В целом, этот замечательный композитор всегда делал что-то за гранью того, что можно делать в музыке, но никогда не отходил от этой грани слишком далеко. Он шокирует полной свободой, смелостью своей фантазии, но не убивает своего слушателя звуковым террором до конца. Запредельность его дерзости в музыке всё время заставляет воспринимать его не как композитора, а как нечто другое. Он и сам говорил, что он не композитор, а изобретатель музыки. Только могут ли кем-либо другим быть использованы изобретения Стравинского? Или каждое его произведение настолько уникально, что пытаться его повторить - дело безнадёжное? Да и был ли он таким ярым и последовательным антивагнериацнем на деле, как на словах?

RW-константа

Наверное, и не было в Европе композитора, родившегося после 1850 года, который влияния Вагнера так или иначе не испытал бы. Тем более, если жил такой восприимчивый юноша в начале двадцатого века в Питере, где мариинские постановки Вагнера (особенно "Кольца") стали событием не только музыкальным, но и общественным. Можно ставить приставки "анти" к вагнерианству, на бытовом уровне выступавшему тогда действительно боевито до драчливости. Можно рассматривать "Ариадну на Наксосе" и "Любовь к трём апельсинам" как пародии на вагнеровское мессианство. Но, наверное, более точным будет определение "полемика", в которой адекватные Композиторы всегда помнили, сколь многими музыкальными открытиями они обязаны Мастеру. В сущности, это было вообще новое определение музыки, данное, конечно, не единственно Вагнером, а не менее Листом и Берлиозом (в предтечи можно было бы и ещё вписать десяток имён, но здесь речь не об этом). В силу особенностей личности Вагнера с ним новая система координат ассоциировалась лучше всего - соответственно, относительно Вагнера все стали так или иначе позиционировать себя. Без вагнеровского бэкграунда "Весны священной" в том виде, в каком мы её знаем, просто не было бы, как не было бы и многих других произведений, смелостью замысла и воплощения которых мы продолжаем ныне восхищаться.

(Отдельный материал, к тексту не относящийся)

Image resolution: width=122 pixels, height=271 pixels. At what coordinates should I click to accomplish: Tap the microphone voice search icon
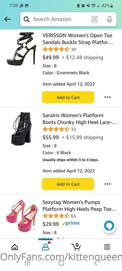(x=109, y=19)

Определение это было не только в драматическом, но и непосредственно в музыкальном смысле объёмное и многовекторное, что, собственно, и было его главной новостью. Последовавшее затем в течение первой половины двадцатого века лавинообразное заполнение обозначенных у Вагнера направляющих усложнило музыкальный ландшафт до такой степени, что ориентироваться в нём стало под силу лишь профессионалам, положившим на это жизнь. И то они, как правило, этого не делали, ограничиваясь несколькими направлениями, как тот же Стравинский. И если говорить об отвергаемом им вагнеровском мессианстве, то, имея на первом ключевом этапе такого куратора как Римский-Корсаков и такого продюсера как Дягилев, Игорь Стравинский мог себе позволить отказаться от мессианских замашек, выглядящих подчас действительно ненужными и смешными. Ни в коем случае не хочу выдёргивать бриллианты из короны сабжа - нет, пусть они сияют там все и даже больше, просто у него была объективно другая ситуация, не требовавшая по-вагнеровски пафосного повышения голоса, чтобы тебя услышали.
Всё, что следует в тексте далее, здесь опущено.